Module Class
Represents a computation unit used in an Azure Machine Learning pipeline.
A module is a collection of files which will run on a compute target and a description of an interface. The collection of files can be script, binaries, or any other files required to execute on the compute target. The module interface describes inputs, outputs, and parameter definitions. It doesn't bind them to specific values or data. A module has a snapshot associated with it, which captures the collection of files defined for the module.
Initialize Module.
- Inheritance
-
builtins.objectModule
Constructor
Module(workspace, module_id, name, description, status, default_version, module_version_list, _module_provider=None, _module_version_provider=None)
Parameters
- _module_provider
- <xref:azureml.pipeline.core._aeva_provider._AzureMLModuleProvider>
(Internal use only.) The Module provider.

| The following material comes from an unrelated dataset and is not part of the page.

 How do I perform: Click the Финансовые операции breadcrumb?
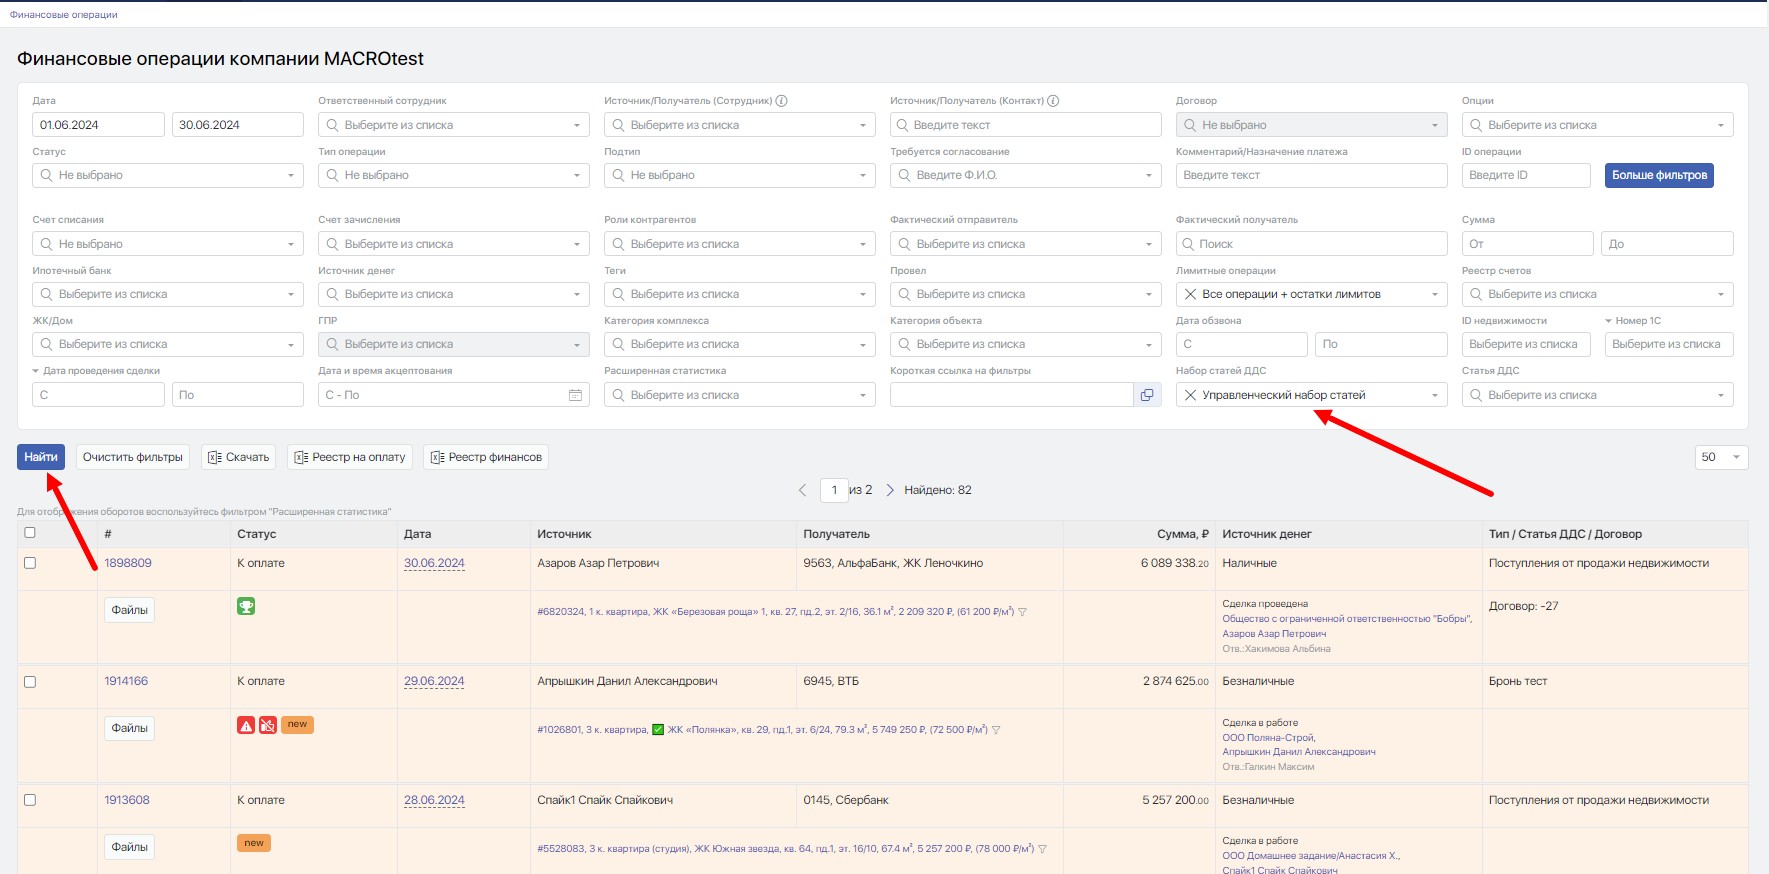click(x=64, y=15)
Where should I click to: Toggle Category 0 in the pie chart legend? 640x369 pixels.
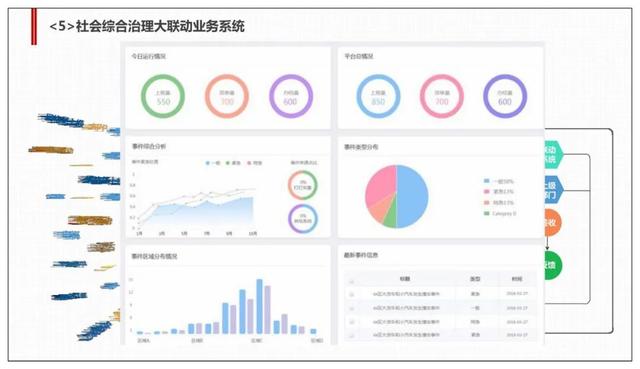(500, 213)
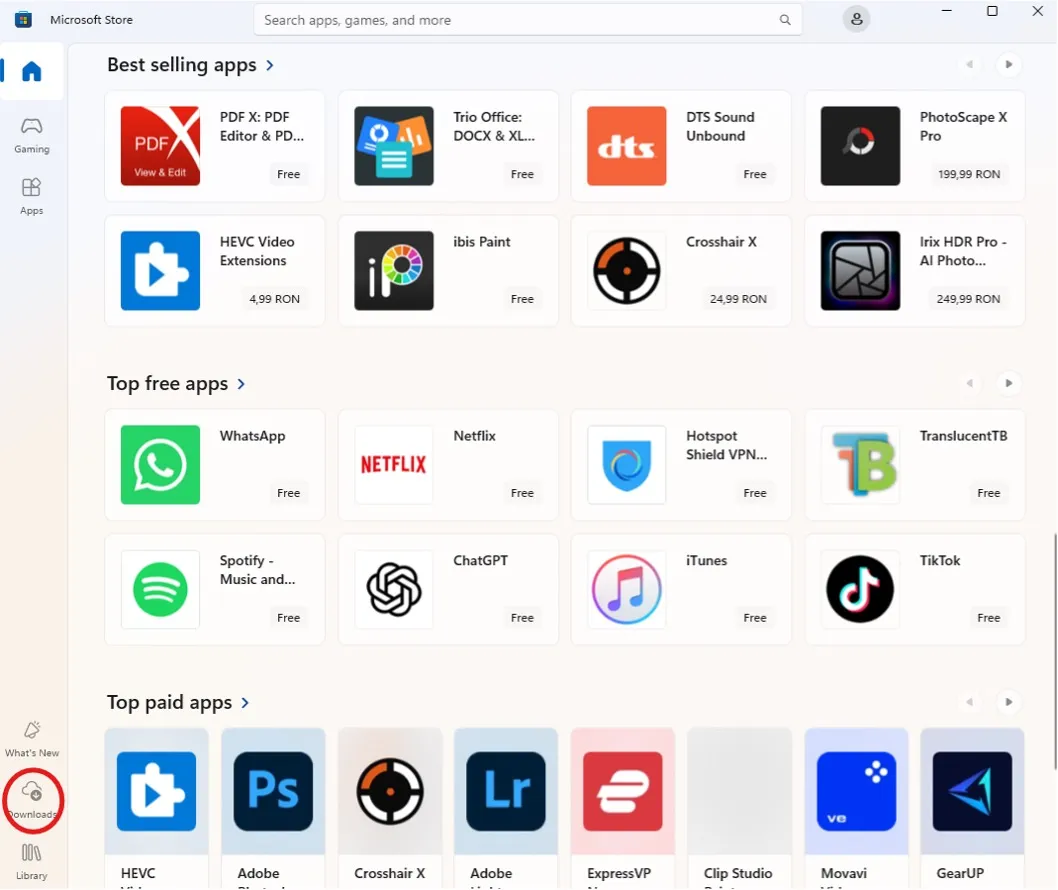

- _module_version_provider
- <xref:azureml.pipeline.core._aeva_provider._AevaMlModuleVersionProvider>
(Internal use only.) The ModuleVersion provider.
- _module_provider
- <xref:<xref:_AevaMlModuleProvider object>>
The Module provider.
- _module_version_provider
- <xref:azureml.pipeline.core._aeva_provider._AevaMlModuleVersionProvider>
The ModuleVersion provider.
Remarks
A Module acts as a container of its versions. In the following example, a ModuleVersion is created
from the publish_python_script method and has
two inputs and two outputs. The create ModuleVersion is the default version (is_default
is set to True).
out_sum = OutputPortDef(name="out_sum", default_datastore_name=datastore.name, default_datastore_mode="mount",
label="Sum of two numbers")
out_prod = OutputPortDef(name="out_prod", default_datastore_name=datastore.name, default_datastore_mode="mount",
label="Product of two numbers")
entry_version = module.publish_python_script("calculate.py", "initial",
inputs=[], outputs=[out_sum, out_prod], params = {"initialNum":12},
version="1", source_directory="./calc")
Full sample is available from https://github.com/Azure/MachineLearningNotebooks/blob/master/how-to-use-azureml/machine-learning-pipelines/intro-to-pipelines/aml-pipelines-how-to-use-modulestep.ipynb
This module can be used when defining a pipeline, in different steps, by using a ModuleStep.
The following sample shows how to wire the data used in the pipeline to inputs and outputs of a ModuleVersion using PipelineData:
middle_step_input_wiring = {"in1":first_sum, "in2":first_prod}
middle_sum = PipelineData("middle_sum", datastore=datastore, output_mode="mount",is_directory=False)
middle_prod = PipelineData("middle_prod", datastore=datastore, output_mode="mount",is_directory=False)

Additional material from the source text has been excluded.